--- MATERIAL SUPPLIED ---

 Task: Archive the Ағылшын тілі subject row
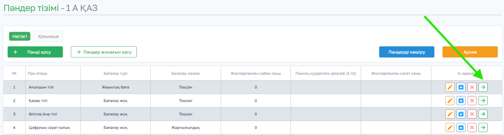pyautogui.click(x=461, y=87)
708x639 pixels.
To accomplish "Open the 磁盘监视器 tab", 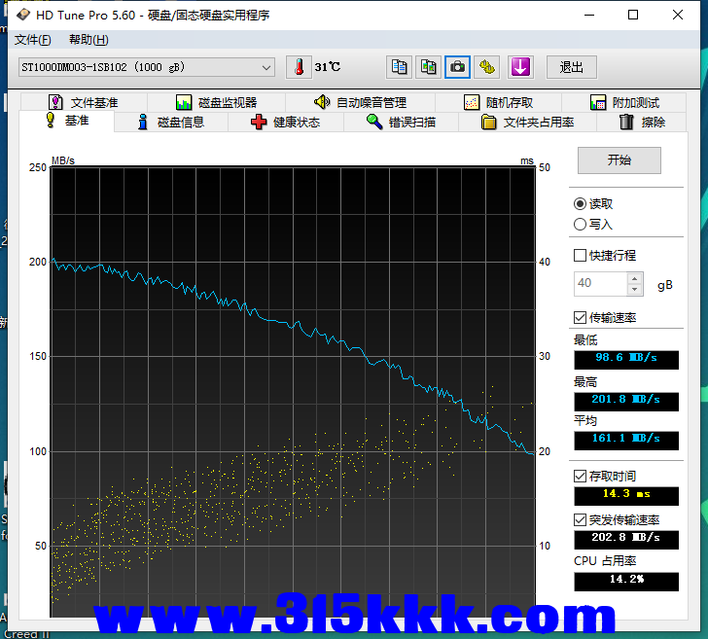I will [x=216, y=102].
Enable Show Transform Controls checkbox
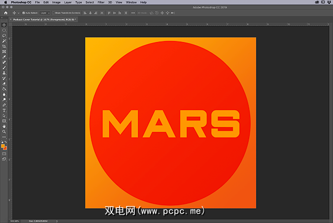This screenshot has height=223, width=333. click(54, 13)
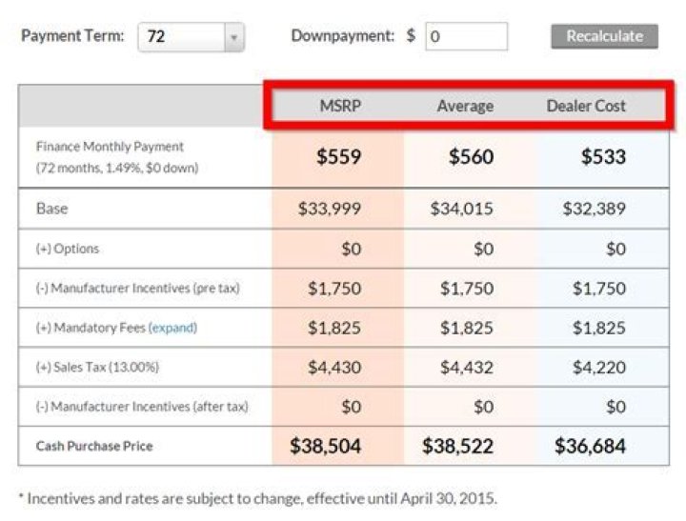The width and height of the screenshot is (686, 521).
Task: Click the (+) Options row label
Action: click(67, 249)
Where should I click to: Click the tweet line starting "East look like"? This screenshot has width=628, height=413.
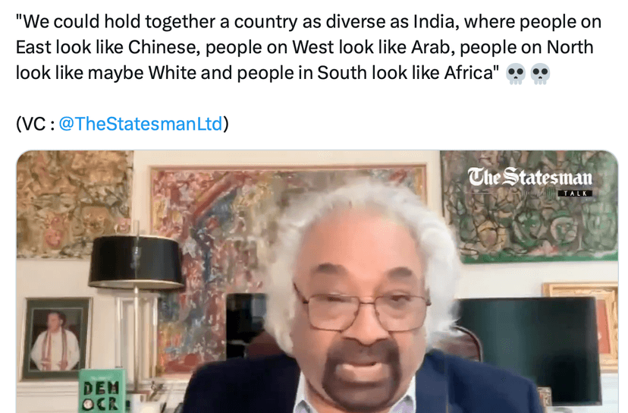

---

### PROBLEM
Every line from the line containing "Enable Show Transform Controls checkbox" through the last line above is to be printed exactly. Pictures are not copied.

### SOLUTION FOR THIS EXERCISE
Enable Show Transform Controls checkbox
This screenshot has height=223, width=333. click(54, 13)
The width and height of the screenshot is (686, 521).
Task: Click the (+) Options row label
Action: click(67, 249)
Where should I click to: Click the tweet line starting "East look like"? This screenshot has width=628, height=413.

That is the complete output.